Patty had been singing in Northbank night clubs for the past year. Just a month before the sudden demise of Mr. Paul Wallace, she had won the regional tryout of the Metropolitan Opera auditions. In a few weeks she would go to New York to compete in the nationally broadcast finals.

Ritter took the clippings downstairs and reopened his questioning of the bored desk clerk.

“Ever see this dame?” He dealt the clippings face up on the reception desk.

“Ah? Well, yes, as a matter of fact I have.” The clerk fluttered his eyelashes. “I saw the pictures in the papers, too, even before I saw the girl, but I somehow didn’t connect the one with the other. Yes, I’ve seen her.”

“Did she ever come here to see this bird Wallace?”

“Wallace? You mean Mr. Sampson?”

“I mean the man in Twenty-six.”

“Ah. Well, yes, as a matter of fact she did.”

“Often?”

“That depends upon what you call often. She’s been here three or four times, I’d say.”

“Do you announce her or does she go right up?”

“Well, the first time she stopped at the desk. Lately she’s been going right up.”

“What do you mean, lately? Tonight, maybe?”

“I didn’t see her tonight.”

“If she comes here regular, maybe she could go through the service entrance and take the elevator in the basement without you seeing her?”

“That’s possible, yes.”

“Does she always come alone?”

“Not always. Last time she came she brought lover boy along.”

“Who’s lover boy?”

“How should I know?” Again the clerk fluttered his eyelashes. “He’s a rather uncouth young man whom for some reason Miss Erryl seems to find not unattractive. She apparently takes great pleasure in gazing into his eyes. And vice versa.”
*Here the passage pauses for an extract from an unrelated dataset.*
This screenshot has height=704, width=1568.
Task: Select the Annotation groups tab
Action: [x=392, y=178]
“But you don’t know his name?”

“I do not. We don’t require birth certificates, passports, or marriage licenses for the purpose of visiting our tenants.”

“You’re too, too liberal. You let in murderers. Did lover boy ever come here without lover girl?”
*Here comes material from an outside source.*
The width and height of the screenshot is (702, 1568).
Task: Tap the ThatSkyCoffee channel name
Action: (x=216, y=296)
“He did indeed. He was here last night raising quite a row with the gentleman in Twenty-six. When he came down he was red-faced and mad as a hornet. Right afterward the gentleman in Twenty-six called the desk and gave orders that if lover boy ever came back, I was not to let him up, and that if he insisted I was to call the police. Lover boy had been threatening him, he said. But I think he came back again tonight.”

“You think?”

“Well, I had just finished taking a phone message for one of our tenants who was out, and I turned my back to put the message in her box when this man went by and got into the elevator. I only had a glimpse of him as the elevator door was closing, but I’m sure it was lover boy. I shouted at him but it was too late. I tried to phone Twenty-six to warn Mr. Sampson—”

“Wallace.”

“Wallace. But there was no answer, so I assumed he was out. Then a few minutes later the phone in Twenty-six was knocked off the hook.”

“Did you see lover boy come down again?”

“Now that you mention it, no, I didn’t — unless he came down while I was up banging on the door of Twenty-six.”

“Or took the car down to the basement and went out the service entrance, maybe?”

“You’re so right, Lieutenant. Or he could have been picked up by a helicopter on the roof.” The clerk giggled.

“Very funny.” Ritter advanced his lower lip. “Any other non-tenants come in tonight since you came on duty?”

“Traffic has been quite light this evening. There was the blonde who always comes to see the man in Sixty-three on Wednesdays. There was a boy from the florist’s with roses for the sick lady on Nine, and there was an elderly white-haired gent I assumed to be delivering for the liquor store on the corner.”

“Why?”

“Well, he had a package under his arm and it was about time for Miss Benedict’s daily fifth of gin, so—”

“What time do you call about time’?”

“About an hour ago.”

“This was before Wallace’s light went up on your switchboard?”

“About twenty minutes before. Now that I think of it, I didn’t see him come down either. Of course, with all the excitement—”

“That makes two for your helicopter,” the detective said. “Let me know if you think of any more.”

Ritter went upstairs again for another look at the dead man and to wait for the coroner who had been summoned from his weekly pinochle game but had not yet arrived. At least this was one case the coroner could not very well attribute to heart failure — “Coroner’s Thrombosis,” as Dr. Coffee called it — since the cause of death was plainly written in blood.